Main article: List of SSBM trophies (Fire Emblem series)
In line with the other playable characters, Roy as a playable character is featured on three trophies - a normal trophy acquired by beating the Classic mode with Roy on any difficulty, and Smash Red and Smash Blue trophies are won beating the Adventure and All-Star modes, respectively. His classic mode trophy reads as follows:
Roy is one of the five playable characters in Melee who did not return as a playable character in Brawl. His only appearance in the game is as a sticker of his official artwork from Fire Emblem: The Binding Blade. Roy is also referenced in the title of Winning Road - Roy's Hope, an included theme from his game that can play on the Castle Siege stage.
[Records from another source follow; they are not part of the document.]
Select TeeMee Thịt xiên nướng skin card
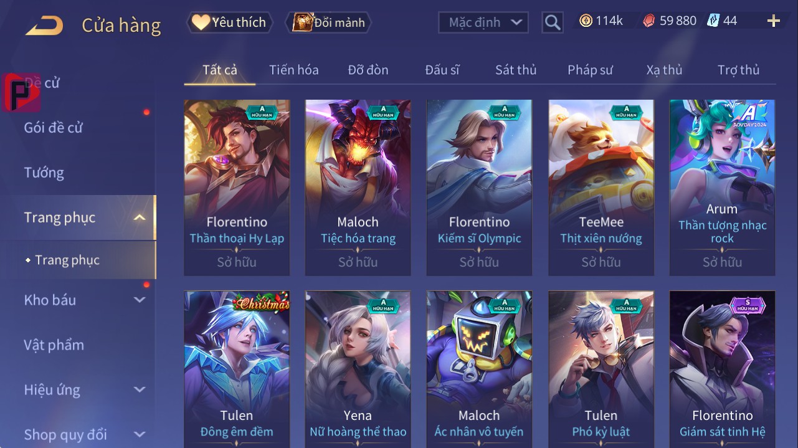798x448 pixels. tap(601, 188)
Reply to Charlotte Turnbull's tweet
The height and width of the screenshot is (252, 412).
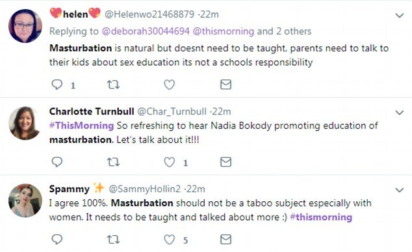[x=57, y=162]
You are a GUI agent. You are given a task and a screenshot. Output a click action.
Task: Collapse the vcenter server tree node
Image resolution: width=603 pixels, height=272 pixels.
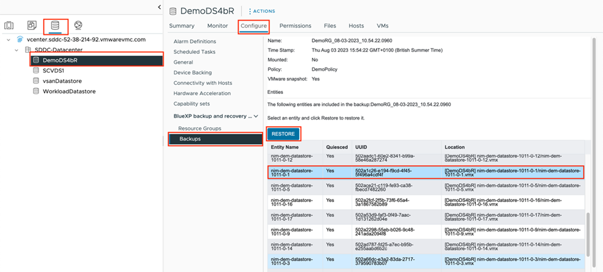pyautogui.click(x=9, y=39)
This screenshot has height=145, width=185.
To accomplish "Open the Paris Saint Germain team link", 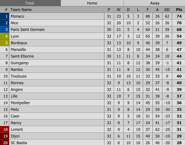I will pyautogui.click(x=27, y=30).
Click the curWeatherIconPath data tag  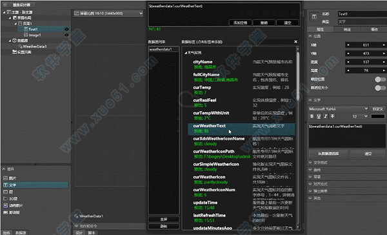pyautogui.click(x=213, y=151)
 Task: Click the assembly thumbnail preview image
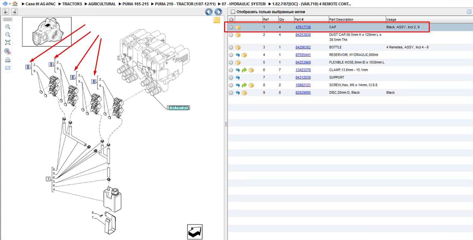coord(47,31)
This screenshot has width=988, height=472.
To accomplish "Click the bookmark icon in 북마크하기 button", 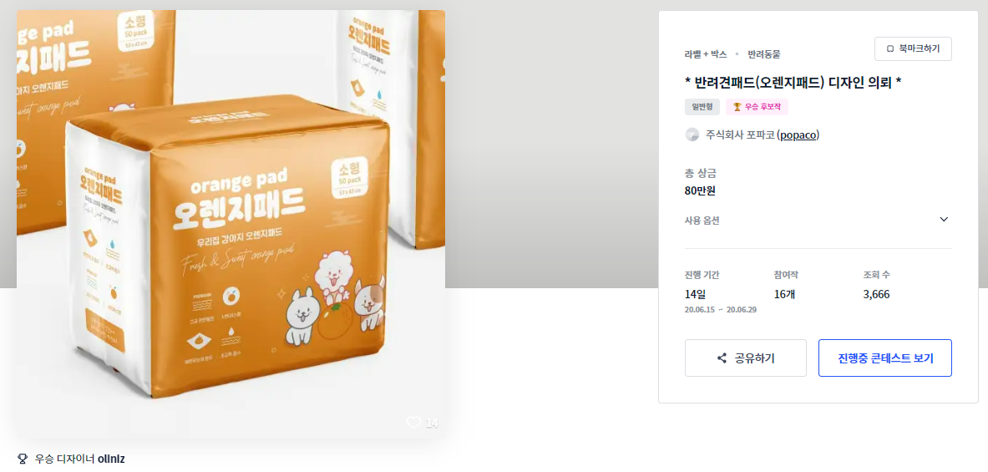I will point(889,48).
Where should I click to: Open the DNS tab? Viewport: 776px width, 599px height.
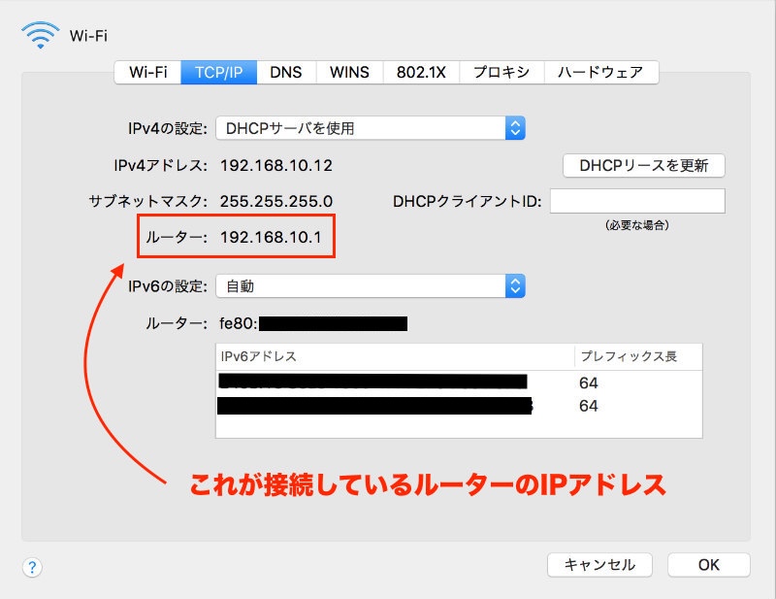[x=285, y=72]
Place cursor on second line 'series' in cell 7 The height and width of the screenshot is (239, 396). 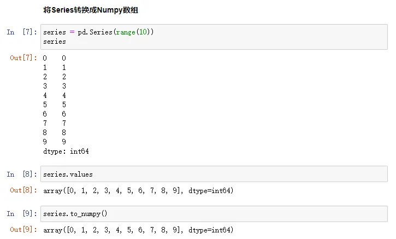[x=55, y=42]
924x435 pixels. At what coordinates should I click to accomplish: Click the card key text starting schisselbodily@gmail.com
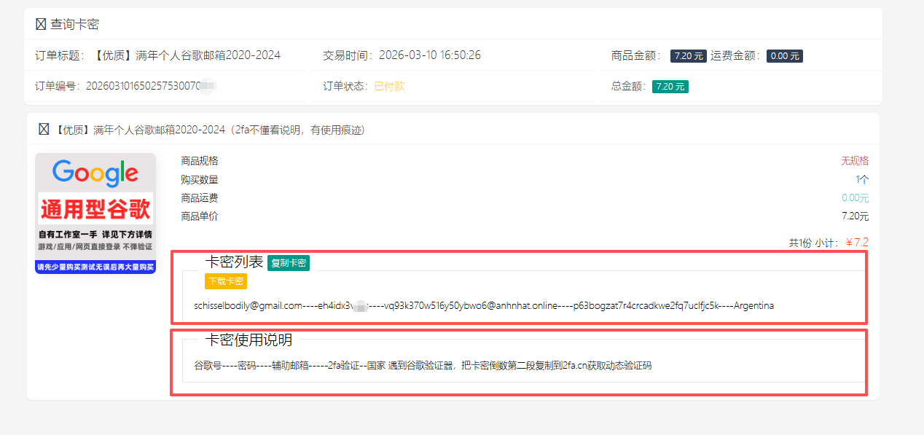pyautogui.click(x=484, y=305)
Main article: Beta elements (SSBB)#Scrapped characters
While Roy does not appear as a playable character in Brawl, data of what appears to be the character has been uncovered through hacking, as ef_roy.pac. alongside Dr. Mario and Mewtwo The exact reason why the data is included is unknown, though it is commonly believed that Roy was planned to be included as a playable character, before being cut for unknown reasons. Of particular note is that the data for Roy includes his own unused fanfare, as "snd_bgm_Z39_FROY", further indicating that he was intended to be playable in Brawl.
As a playable character
Main article: Roy (SSB4)
Roy again did not return as a playable character in the base version of Super Smash Bros. 4. In mid-April 2015, Roy's presence as downloadable content was leaked in datamining of the 1.0.6 update. He was ultimately released as DLC on June 14th, 2015. He received a brand-new redesign with added elements from his artwork as an Einherjar from Fire Emblem Awakening. His moveset underwent drastic changes in his transition from Melee, having been buffed and partially reworked as a semi-clone of Marth.
Roy's inverse-tipper mechanic means he is less reliant on spacing compared to Marth, yet also means he must get dangerously close to opponents to strike with his sword's sweetspot. He received some noteworthy buffs from Melee to SSB4, with improved mobility being the best example, with increased running speed and among the fastest air speed in the game. The introduction of rage also benefits Roy's already heavy-hitting moves. However, he also received direct and indirect nerfs, due to the removal of wavedashing and L-cancelling weakening his approach, as well as decreased hitbox range on his attacks. Roy currently places 42nd out of 55 on the SSB4 tier list, earning average tournament results.
As a playable character
Main article: Roy (SSBU)
Roy, alongside the entire playable cast of the series, returns as a playable fighter in Super Smash Bros. Ultimate after being DLC in the last installment. Like in Melee, he is an unlockable fighter. For the first time in the series, he is fully voiced in English in the non-Japanese versions with the lines provided by Ray Chase, reprising his role from Fire Emblem Heroes.
Transitioning from SSB4, Roy has received significant buffs, particularly with his range, speed, and frame data. These improvements have considerably helped him with closing distance and attacking with the base of the Binding Blade.